Norman Cornish studio donated to Beamish Museum
The studio of Pitman Painter Norman Cornish will be moved and recreated at a North East museum.
The family of Mr Cornish, who died in August aged 94, has donated the contents of the studio at his Spennymoor home to the Beamish Museum.
The museum will recreate the studio for members of the public to visit.

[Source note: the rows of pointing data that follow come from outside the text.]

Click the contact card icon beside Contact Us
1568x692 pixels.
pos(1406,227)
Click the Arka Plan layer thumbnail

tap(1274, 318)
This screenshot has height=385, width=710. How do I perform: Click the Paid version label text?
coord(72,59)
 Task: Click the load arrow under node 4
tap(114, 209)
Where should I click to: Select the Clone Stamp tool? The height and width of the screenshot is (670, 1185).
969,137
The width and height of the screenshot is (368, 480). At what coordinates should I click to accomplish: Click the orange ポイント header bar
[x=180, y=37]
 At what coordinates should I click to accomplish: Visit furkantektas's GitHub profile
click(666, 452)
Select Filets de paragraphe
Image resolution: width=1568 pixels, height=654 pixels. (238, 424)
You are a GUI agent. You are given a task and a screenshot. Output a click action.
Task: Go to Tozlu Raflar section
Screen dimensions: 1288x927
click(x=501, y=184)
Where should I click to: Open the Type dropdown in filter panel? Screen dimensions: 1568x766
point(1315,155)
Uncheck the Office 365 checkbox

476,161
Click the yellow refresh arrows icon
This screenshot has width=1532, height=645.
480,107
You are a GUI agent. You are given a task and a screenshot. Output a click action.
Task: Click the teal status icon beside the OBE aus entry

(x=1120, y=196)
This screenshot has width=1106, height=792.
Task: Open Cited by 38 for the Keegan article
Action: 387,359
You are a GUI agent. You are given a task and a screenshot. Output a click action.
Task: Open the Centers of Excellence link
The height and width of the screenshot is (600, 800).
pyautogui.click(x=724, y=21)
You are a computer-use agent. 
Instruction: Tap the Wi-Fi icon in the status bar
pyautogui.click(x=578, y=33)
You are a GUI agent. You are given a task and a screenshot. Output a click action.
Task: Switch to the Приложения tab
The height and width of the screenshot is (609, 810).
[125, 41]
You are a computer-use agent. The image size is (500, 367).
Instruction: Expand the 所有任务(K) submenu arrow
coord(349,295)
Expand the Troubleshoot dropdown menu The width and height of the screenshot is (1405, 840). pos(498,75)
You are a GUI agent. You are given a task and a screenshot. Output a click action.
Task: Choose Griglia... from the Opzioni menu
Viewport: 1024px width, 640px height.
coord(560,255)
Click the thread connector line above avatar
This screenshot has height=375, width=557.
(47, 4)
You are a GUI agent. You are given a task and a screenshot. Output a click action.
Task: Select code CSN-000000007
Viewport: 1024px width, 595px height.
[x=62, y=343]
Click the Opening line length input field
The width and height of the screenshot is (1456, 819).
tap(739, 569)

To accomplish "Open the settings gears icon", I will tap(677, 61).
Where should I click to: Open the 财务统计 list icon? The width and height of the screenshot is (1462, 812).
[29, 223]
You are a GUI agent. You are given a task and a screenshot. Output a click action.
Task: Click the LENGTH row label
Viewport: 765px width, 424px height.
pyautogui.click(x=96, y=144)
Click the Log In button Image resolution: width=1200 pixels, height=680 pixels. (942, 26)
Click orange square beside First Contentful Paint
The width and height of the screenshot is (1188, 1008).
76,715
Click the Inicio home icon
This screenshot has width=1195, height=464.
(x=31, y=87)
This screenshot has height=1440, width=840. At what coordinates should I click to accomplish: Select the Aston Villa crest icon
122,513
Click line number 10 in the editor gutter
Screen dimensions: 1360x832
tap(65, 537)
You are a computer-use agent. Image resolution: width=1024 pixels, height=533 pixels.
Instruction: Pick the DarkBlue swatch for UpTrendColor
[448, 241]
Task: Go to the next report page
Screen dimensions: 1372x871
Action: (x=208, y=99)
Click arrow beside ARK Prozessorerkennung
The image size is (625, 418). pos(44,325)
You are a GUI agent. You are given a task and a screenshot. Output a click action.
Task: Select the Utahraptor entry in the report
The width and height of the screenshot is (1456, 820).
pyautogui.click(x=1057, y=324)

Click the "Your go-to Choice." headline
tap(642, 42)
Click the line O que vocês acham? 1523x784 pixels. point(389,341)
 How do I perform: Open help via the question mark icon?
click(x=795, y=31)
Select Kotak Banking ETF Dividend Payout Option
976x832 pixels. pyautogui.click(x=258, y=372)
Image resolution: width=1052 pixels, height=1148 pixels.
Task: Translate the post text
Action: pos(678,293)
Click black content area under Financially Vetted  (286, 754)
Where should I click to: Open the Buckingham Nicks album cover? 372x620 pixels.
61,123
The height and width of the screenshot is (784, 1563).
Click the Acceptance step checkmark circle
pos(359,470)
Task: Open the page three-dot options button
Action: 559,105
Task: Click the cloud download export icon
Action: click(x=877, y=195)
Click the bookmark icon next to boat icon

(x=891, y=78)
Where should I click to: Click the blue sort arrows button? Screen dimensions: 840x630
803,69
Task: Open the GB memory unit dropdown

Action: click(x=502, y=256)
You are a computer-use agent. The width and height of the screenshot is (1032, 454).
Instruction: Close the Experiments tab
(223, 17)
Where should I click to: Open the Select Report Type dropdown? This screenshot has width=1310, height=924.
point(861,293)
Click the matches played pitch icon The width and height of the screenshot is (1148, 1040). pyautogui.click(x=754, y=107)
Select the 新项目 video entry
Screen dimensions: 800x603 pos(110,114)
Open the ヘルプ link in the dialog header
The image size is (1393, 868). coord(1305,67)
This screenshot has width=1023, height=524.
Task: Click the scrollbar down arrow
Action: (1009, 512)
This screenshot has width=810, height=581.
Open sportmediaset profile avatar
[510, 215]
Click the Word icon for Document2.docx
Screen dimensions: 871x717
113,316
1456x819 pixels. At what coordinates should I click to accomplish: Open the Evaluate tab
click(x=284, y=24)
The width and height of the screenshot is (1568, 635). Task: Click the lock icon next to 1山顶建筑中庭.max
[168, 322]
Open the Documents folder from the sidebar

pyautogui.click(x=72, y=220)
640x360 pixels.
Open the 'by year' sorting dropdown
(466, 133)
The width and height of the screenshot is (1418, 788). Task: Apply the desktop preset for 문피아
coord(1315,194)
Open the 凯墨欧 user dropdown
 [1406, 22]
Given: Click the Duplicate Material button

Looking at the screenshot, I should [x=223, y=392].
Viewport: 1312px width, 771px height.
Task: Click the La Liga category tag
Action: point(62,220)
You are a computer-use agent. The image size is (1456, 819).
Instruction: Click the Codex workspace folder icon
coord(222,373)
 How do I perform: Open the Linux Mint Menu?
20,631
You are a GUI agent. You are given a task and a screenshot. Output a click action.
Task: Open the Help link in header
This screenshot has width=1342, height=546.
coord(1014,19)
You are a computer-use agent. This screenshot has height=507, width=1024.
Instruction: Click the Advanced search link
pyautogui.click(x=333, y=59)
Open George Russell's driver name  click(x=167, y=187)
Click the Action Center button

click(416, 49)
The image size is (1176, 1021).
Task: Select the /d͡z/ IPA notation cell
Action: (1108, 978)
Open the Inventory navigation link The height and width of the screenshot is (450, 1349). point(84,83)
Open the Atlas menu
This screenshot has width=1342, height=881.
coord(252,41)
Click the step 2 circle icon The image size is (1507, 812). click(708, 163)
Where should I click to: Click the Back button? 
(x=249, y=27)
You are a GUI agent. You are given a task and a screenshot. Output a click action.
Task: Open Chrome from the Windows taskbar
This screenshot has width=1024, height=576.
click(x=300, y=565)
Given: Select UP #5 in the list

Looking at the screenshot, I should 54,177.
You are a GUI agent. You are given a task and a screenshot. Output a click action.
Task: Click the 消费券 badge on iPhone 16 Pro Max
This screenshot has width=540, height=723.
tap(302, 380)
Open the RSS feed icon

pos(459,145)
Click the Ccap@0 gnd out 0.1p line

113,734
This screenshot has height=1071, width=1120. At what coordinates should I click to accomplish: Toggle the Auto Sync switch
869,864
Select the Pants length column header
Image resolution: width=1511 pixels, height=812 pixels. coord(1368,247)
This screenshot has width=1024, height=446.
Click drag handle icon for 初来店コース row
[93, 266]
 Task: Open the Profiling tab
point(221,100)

The collection includes almost 100 unfinished paintings, dozens of sketches and Mr Cornish's chair and paint-stained carpet.
Attention to detail
Kate Reeder, head of social history and collections management at Beamish, said: "Norman captured everyday life in the North East, from men working in the pits to women gossiping in the back lanes, which we hope to share with people through our own 1950s developments in the future.
"We want to tell the fascinating story of how men, such as Norman, and women joined organisations like the Spennymoor Settlement, the Ashington Group and others to represent their lives through media such as painting and writing."
Museum historians have taken dozens of detailed photographs of the studio so they can recreate it perfectly at Beamish.
Other objects collected from the studio included posters, empty tubes and tins of paint, pots and lids used for mixing, brushes, a framing machine and much of the furniture from the artist's home.
Mr Cornish's family said: "When the studio is displayed, it will provide a fascinating insight into the creation of his art and it will also form another piece of the legacy."